#### Provided text:
================

Islamic State claims surprise attack on Pakistan police academy that left 59 dead
The attackers stormed the police training centre Monday night and three attackers who were wearing suicide vests were killed
Militant group Islamic State on Tuesday said its fighters attacked a police training college in the southwestern Pakistani city of Quetta, in a raid that officials said killed 59 people and wounded more than 100.
Hundreds of trainees were stationed at the facility when masked gunmen stormed the college on the outskirts of Quetta late on Monday. Some cadets were taken hostage during the raid, which lasted nearly five hours. Most of the dead were cadets.
“Militants came directly into our barrack. They just barged in and started firing point blank. We started screaming and running around in the barrack,” one police cadet who survived told media.
Other cadets at the college spoke of jumping out of windows and cowering under beds as masked gunmen hunted them down.
Video footage from inside one of the barracks showed blackened walls and rows of charred beds.
Islamic State’s Amaq news agency published the claim of responsibility, saying three IS fighters “used machine guns and grenades, then blew up their explosive vests in the crowd”.
But Pakistani officials earlier said another Sunni extremist group, Lashkar-e-Jhangvi, was probably behind the raid.
Mir Sarfaraz Bugti, home minister of the province of Balochistan, whose capital is Quetta, said the gunmen attacked a dormitory in the training facility, while cadets rested and slept.
“Two attackers blew up themselves, while a third one was shot in the head by security men,” Bugti said. Earlier, officials had said there were five to six gunmen.

================

#### Exercise data:

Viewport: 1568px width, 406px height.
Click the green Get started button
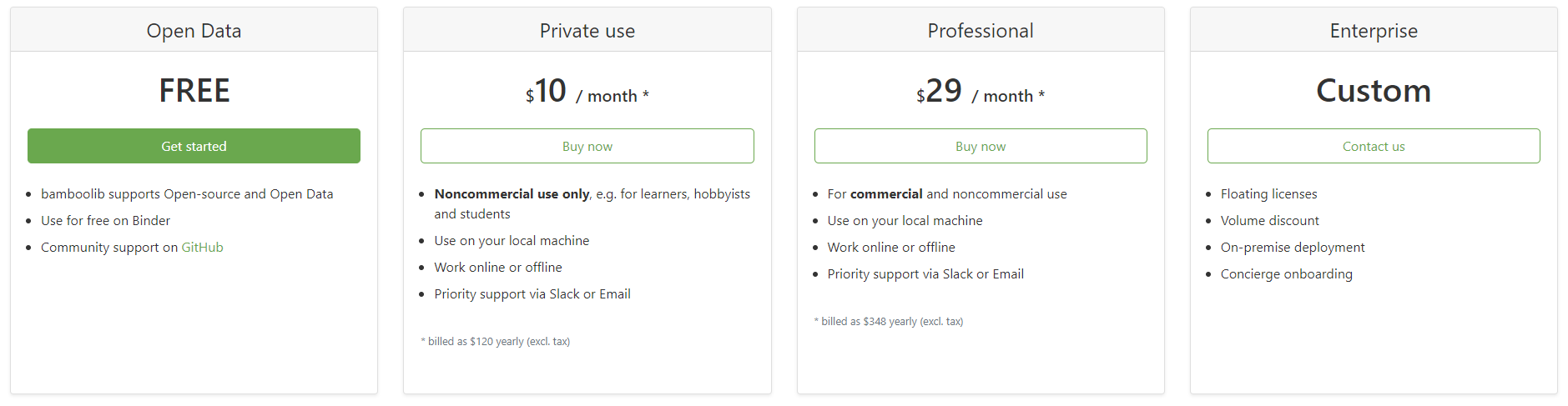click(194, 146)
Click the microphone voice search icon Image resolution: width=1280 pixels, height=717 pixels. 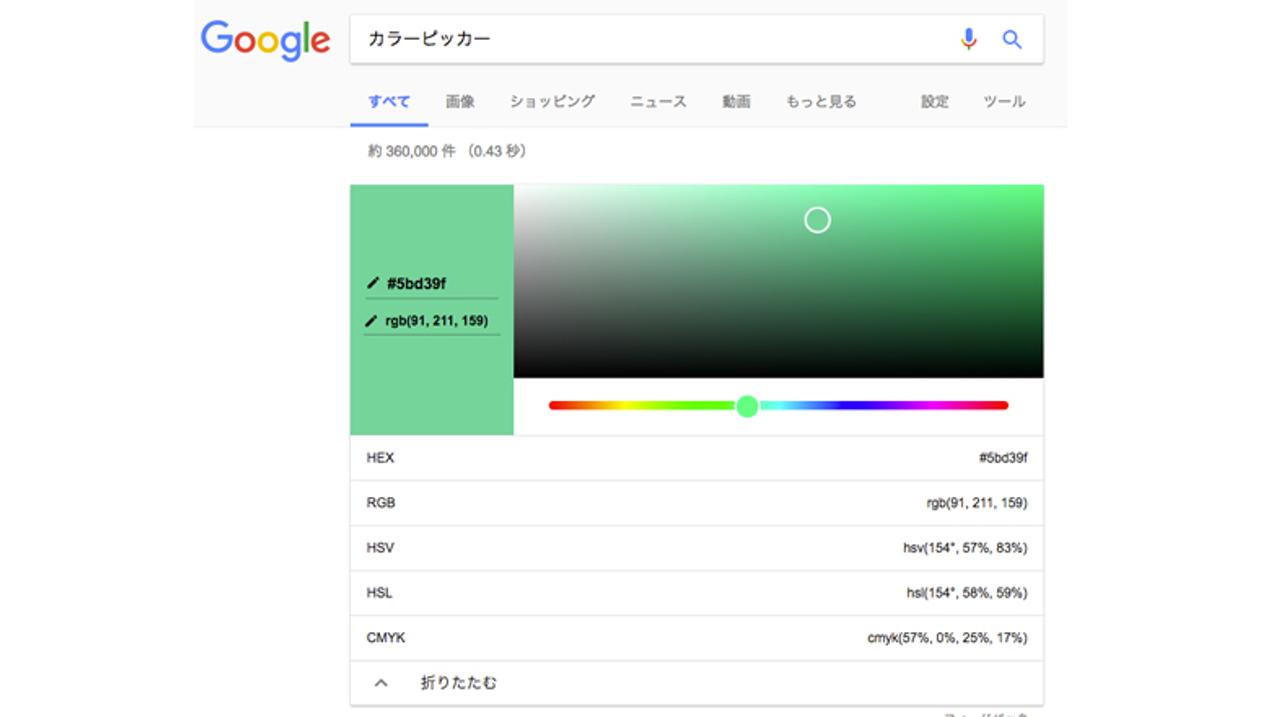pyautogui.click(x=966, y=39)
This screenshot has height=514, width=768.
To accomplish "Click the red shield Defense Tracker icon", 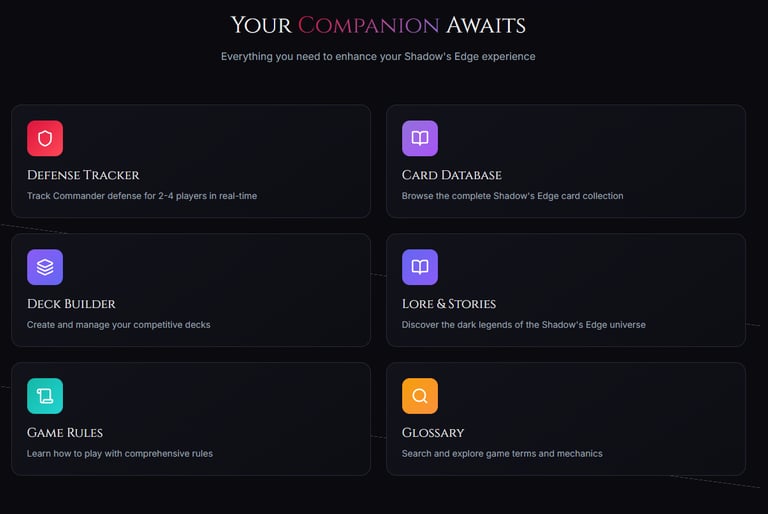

================

#### Exercise:
Output, without changes, the part of the Quetta attack article that opens with the words containing "Mir Sarfaraz Bugti, home" and closes with "rested and slept.". The rows were taken from a separate source.

#### Problem solution:
Mir Sarfaraz Bugti, home minister of the province of Balochistan, whose capital is Quetta, said the gunmen attacked a dormitory in the training facility, while cadets rested and slept.